I didn't say "obsolete", I said it's not the mainstream use case for
XML I see.   XML 1.0 appears to have included a lot of stuff  to make
it easier to hand author, and in my non-expert opinion is that stuff
seems to be causing a disproportionate amount of the pain for
developers.   I'm not presenting that as a conclusion that I wish to
defend, just a reason for being interested in a profile of XML that is
focused more on the  feature that are most valuable to the mainstream.

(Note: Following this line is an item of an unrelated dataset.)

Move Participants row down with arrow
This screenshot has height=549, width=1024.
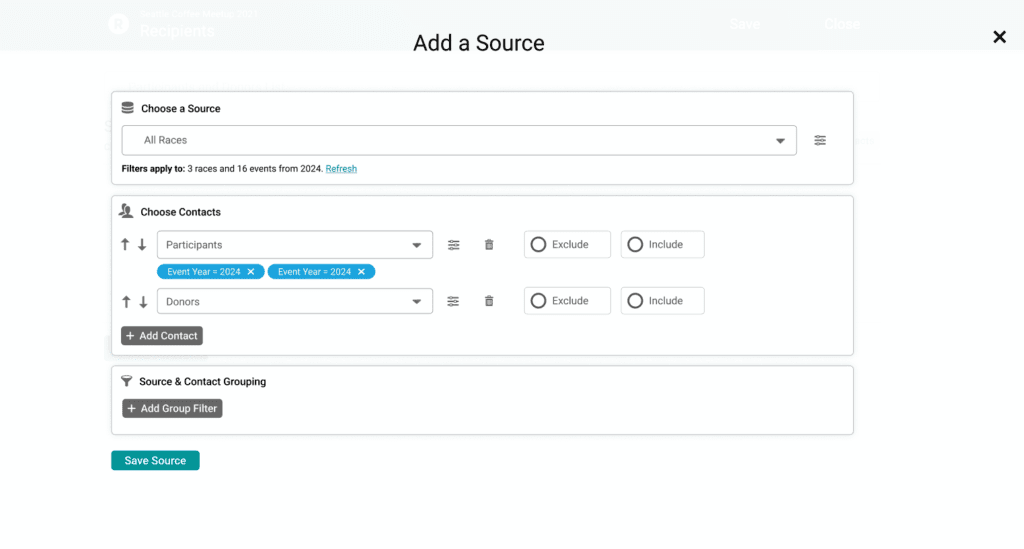[x=142, y=245]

The point that hand-authored XML may be a small percentage of the
volume but it is more important as assets in the typical system is a
very interesting one that I'll have to think about.  I wouldn't even
begin to dispute that this was true in the early days, but I think XML
is pretty well bootstrapped now. The text format that allows "hand"
tweaking and debugging is definitely a key part of XML's value, but
that's not what I'm talking about.

My personal preference (really a best guess, since I haven't tried to
really design or prototype it) would be to remove DTDs and maybe some
other bits such as the highly confusing whitespace rules, CDATA
sections ... out of the XML *core* and put them in some spec that
governs what a preprocessor would do to turn that syntax sugar into
the minimized core syntax, e.g. translate character entities into
Unicode, escape the individual characters that need to be escaped
inside a CDATA section, etc. I have no desire to make the syntax sugar
obsolete, I just don't see a long-term value for baking it into the
very core of what XML is. People who find that stuff useful for
hand-authoring or vendors who need backwards compatibility with SGML
and XML 1.x can stick with it, fine with me, they just would have to
use the preprocessor along with a hypothetical "XML--"  processor in
their work.

Again, I don't really know if this would improve the REAL value of XML
or just its geek appeal to me.  I think that's an open question, and I
freely admit that we all have different takes on this from our work
experience.  The reason I babble about this is to stimulate feedback
from others so as to get a balanced perspective.